### Try it
Write out the records again exactly. Nothing should be dropped.

[Stored items]
══════════
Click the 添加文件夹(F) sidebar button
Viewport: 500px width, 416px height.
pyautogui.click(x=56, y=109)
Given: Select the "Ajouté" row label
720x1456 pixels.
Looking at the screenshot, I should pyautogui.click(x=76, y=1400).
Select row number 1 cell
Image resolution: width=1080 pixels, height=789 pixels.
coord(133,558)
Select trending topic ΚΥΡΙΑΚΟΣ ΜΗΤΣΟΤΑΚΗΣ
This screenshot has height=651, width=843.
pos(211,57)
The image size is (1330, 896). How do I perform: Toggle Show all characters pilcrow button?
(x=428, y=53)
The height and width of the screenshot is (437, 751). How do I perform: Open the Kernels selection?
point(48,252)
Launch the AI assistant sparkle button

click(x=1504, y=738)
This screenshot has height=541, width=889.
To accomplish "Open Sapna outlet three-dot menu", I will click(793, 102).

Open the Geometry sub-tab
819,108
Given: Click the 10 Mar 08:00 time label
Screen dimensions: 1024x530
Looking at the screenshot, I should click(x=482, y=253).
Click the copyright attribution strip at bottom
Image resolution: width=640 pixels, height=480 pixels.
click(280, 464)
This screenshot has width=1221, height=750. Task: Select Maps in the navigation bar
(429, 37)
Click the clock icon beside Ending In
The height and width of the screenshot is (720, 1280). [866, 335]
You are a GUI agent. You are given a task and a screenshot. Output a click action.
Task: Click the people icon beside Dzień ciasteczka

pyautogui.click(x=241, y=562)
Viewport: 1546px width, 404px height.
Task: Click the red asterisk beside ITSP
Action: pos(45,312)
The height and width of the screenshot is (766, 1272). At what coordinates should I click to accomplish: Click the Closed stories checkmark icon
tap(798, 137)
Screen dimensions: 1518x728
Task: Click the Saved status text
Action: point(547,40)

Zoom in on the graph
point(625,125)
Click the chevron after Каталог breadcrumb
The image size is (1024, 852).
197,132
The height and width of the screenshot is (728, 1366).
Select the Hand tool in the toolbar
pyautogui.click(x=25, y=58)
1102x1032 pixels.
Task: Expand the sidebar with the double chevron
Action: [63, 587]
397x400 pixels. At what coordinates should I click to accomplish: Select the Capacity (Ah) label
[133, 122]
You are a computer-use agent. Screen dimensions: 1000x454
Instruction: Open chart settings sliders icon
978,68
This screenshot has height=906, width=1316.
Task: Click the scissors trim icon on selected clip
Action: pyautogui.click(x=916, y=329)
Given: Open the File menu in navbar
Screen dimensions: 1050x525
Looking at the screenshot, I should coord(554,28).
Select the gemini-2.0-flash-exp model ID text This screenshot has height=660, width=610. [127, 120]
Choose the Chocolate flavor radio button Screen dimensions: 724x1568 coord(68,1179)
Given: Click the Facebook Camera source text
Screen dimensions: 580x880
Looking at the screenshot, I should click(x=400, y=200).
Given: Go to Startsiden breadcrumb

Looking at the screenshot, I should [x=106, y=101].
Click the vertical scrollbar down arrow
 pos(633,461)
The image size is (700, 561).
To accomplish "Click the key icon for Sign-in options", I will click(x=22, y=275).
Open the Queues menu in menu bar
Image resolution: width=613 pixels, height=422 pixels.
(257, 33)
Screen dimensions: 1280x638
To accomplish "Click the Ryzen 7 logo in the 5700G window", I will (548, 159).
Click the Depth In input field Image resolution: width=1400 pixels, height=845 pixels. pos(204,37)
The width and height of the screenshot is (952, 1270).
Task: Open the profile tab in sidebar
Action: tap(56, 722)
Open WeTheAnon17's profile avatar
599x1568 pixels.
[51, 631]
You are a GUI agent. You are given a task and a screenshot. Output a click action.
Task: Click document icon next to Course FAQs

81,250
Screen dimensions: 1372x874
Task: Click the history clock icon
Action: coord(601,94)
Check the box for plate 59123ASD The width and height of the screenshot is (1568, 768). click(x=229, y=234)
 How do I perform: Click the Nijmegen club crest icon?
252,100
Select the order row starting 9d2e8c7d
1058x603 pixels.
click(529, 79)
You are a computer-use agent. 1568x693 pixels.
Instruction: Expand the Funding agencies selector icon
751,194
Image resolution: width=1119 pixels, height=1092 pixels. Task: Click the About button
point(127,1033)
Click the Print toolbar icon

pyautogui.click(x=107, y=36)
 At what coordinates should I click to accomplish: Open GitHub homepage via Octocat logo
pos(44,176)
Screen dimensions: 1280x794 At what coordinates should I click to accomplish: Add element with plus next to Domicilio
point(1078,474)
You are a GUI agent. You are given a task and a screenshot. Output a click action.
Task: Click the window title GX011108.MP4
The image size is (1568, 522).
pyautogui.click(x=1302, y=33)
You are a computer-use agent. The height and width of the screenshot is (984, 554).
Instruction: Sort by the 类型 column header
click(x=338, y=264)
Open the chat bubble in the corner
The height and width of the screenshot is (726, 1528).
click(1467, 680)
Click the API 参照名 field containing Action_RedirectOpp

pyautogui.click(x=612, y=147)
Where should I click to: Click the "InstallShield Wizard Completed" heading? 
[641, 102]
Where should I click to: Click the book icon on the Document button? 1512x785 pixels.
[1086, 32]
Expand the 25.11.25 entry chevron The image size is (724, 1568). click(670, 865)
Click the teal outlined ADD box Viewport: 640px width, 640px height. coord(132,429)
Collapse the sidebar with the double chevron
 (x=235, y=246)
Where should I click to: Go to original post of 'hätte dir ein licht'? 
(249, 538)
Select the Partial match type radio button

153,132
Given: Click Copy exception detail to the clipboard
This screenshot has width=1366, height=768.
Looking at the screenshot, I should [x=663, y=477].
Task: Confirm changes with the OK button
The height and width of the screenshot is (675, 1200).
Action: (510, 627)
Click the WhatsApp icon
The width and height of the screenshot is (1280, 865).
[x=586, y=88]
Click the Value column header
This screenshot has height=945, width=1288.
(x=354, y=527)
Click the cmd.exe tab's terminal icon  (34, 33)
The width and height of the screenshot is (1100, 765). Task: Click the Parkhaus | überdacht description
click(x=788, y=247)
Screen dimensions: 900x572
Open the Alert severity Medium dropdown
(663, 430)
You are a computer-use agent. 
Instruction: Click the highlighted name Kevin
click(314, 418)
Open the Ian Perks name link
══════════
### Solution below
Click the 添加文件夹(F) sidebar button
Viewport: 500px width, 416px height.
pyautogui.click(x=56, y=109)
Given: Select the "Ajouté" row label
720x1456 pixels.
Looking at the screenshot, I should pyautogui.click(x=76, y=1400).
Select row number 1 cell
Image resolution: width=1080 pixels, height=789 pixels.
coord(133,558)
Select trending topic ΚΥΡΙΑΚΟΣ ΜΗΤΣΟΤΑΚΗΣ
This screenshot has height=651, width=843.
pos(211,57)
The image size is (1330, 896). How do I perform: Toggle Show all characters pilcrow button?
(x=428, y=53)
The height and width of the screenshot is (437, 751). How do I perform: Open the Kernels selection?
point(48,252)
Launch the AI assistant sparkle button

click(x=1504, y=738)
This screenshot has height=541, width=889.
To accomplish "Open Sapna outlet three-dot menu", I will click(793, 102).

Open the Geometry sub-tab
819,108
Given: Click the 10 Mar 08:00 time label
Screen dimensions: 1024x530
Looking at the screenshot, I should click(x=482, y=253).
Click the copyright attribution strip at bottom
Image resolution: width=640 pixels, height=480 pixels.
click(280, 464)
This screenshot has width=1221, height=750. Task: Select Maps in the navigation bar
(429, 37)
Click the clock icon beside Ending In
The height and width of the screenshot is (720, 1280). [866, 335]
You are a GUI agent. You are given a task and a screenshot. Output a click action.
Task: Click the people icon beside Dzień ciasteczka

pyautogui.click(x=241, y=562)
Viewport: 1546px width, 404px height.
Task: Click the red asterisk beside ITSP
Action: pos(45,312)
The height and width of the screenshot is (766, 1272). At what coordinates should I click to accomplish: Click the Closed stories checkmark icon
tap(798, 137)
Screen dimensions: 1518x728
Task: Click the Saved status text
Action: point(547,40)

Zoom in on the graph
point(625,125)
Click the chevron after Каталог breadcrumb
The image size is (1024, 852).
197,132
The height and width of the screenshot is (728, 1366).
Select the Hand tool in the toolbar
pyautogui.click(x=25, y=58)
1102x1032 pixels.
Task: Expand the sidebar with the double chevron
Action: [63, 587]
397x400 pixels. At what coordinates should I click to accomplish: Select the Capacity (Ah) label
[133, 122]
You are a computer-use agent. Screen dimensions: 1000x454
Instruction: Open chart settings sliders icon
978,68
This screenshot has height=906, width=1316.
Task: Click the scissors trim icon on selected clip
Action: pyautogui.click(x=916, y=329)
Given: Open the File menu in navbar
Screen dimensions: 1050x525
Looking at the screenshot, I should coord(554,28).
Select the gemini-2.0-flash-exp model ID text This screenshot has height=660, width=610. [127, 120]
Choose the Chocolate flavor radio button Screen dimensions: 724x1568 coord(68,1179)
Given: Click the Facebook Camera source text
Screen dimensions: 580x880
Looking at the screenshot, I should click(x=400, y=200).
Given: Go to Startsiden breadcrumb

Looking at the screenshot, I should [x=106, y=101].
Click the vertical scrollbar down arrow
 pos(633,461)
The image size is (700, 561).
To accomplish "Click the key icon for Sign-in options", I will click(x=22, y=275).
Open the Queues menu in menu bar
Image resolution: width=613 pixels, height=422 pixels.
(257, 33)
Screen dimensions: 1280x638
To accomplish "Click the Ryzen 7 logo in the 5700G window", I will (548, 159).
Click the Depth In input field Image resolution: width=1400 pixels, height=845 pixels. pos(204,37)
The width and height of the screenshot is (952, 1270).
Task: Open the profile tab in sidebar
Action: tap(56, 722)
Open WeTheAnon17's profile avatar
599x1568 pixels.
[51, 631]
You are a GUI agent. You are given a task and a screenshot. Output a click action.
Task: Click document icon next to Course FAQs

81,250
Screen dimensions: 1372x874
Task: Click the history clock icon
Action: coord(601,94)
Check the box for plate 59123ASD The width and height of the screenshot is (1568, 768). click(x=229, y=234)
 How do I perform: Click the Nijmegen club crest icon?
252,100
Select the order row starting 9d2e8c7d
1058x603 pixels.
click(529, 79)
You are a computer-use agent. 1568x693 pixels.
Instruction: Expand the Funding agencies selector icon
751,194
Image resolution: width=1119 pixels, height=1092 pixels. Task: Click the About button
point(127,1033)
Click the Print toolbar icon

pyautogui.click(x=107, y=36)
 At what coordinates should I click to accomplish: Open GitHub homepage via Octocat logo
pos(44,176)
Screen dimensions: 1280x794 At what coordinates should I click to accomplish: Add element with plus next to Domicilio
point(1078,474)
You are a GUI agent. You are given a task and a screenshot. Output a click action.
Task: Click the window title GX011108.MP4
The image size is (1568, 522).
pyautogui.click(x=1302, y=33)
You are a computer-use agent. The height and width of the screenshot is (984, 554).
Instruction: Sort by the 类型 column header
click(x=338, y=264)
Open the chat bubble in the corner
The height and width of the screenshot is (726, 1528).
click(1467, 680)
Click the API 参照名 field containing Action_RedirectOpp

pyautogui.click(x=612, y=147)
Where should I click to: Click the "InstallShield Wizard Completed" heading? 
[641, 102]
Where should I click to: Click the book icon on the Document button? 1512x785 pixels.
[1086, 32]
Expand the 25.11.25 entry chevron The image size is (724, 1568). click(670, 865)
Click the teal outlined ADD box Viewport: 640px width, 640px height. coord(132,429)
Collapse the sidebar with the double chevron
 (x=235, y=246)
Where should I click to: Go to original post of 'hätte dir ein licht'? 
(249, 538)
Select the Partial match type radio button

153,132
Given: Click Copy exception detail to the clipboard
This screenshot has width=1366, height=768.
Looking at the screenshot, I should [x=663, y=477].
Task: Confirm changes with the OK button
The height and width of the screenshot is (675, 1200).
Action: (510, 627)
Click the WhatsApp icon
The width and height of the screenshot is (1280, 865).
[x=586, y=88]
Click the Value column header
This screenshot has height=945, width=1288.
(x=354, y=527)
Click the cmd.exe tab's terminal icon  (34, 33)
The width and height of the screenshot is (1100, 765). Task: Click the Parkhaus | überdacht description
click(x=788, y=247)
Screen dimensions: 900x572
Open the Alert severity Medium dropdown
(663, 430)
You are a computer-use agent. 
Instruction: Click the highlighted name Kevin
click(314, 418)
Open the Ian Perks name link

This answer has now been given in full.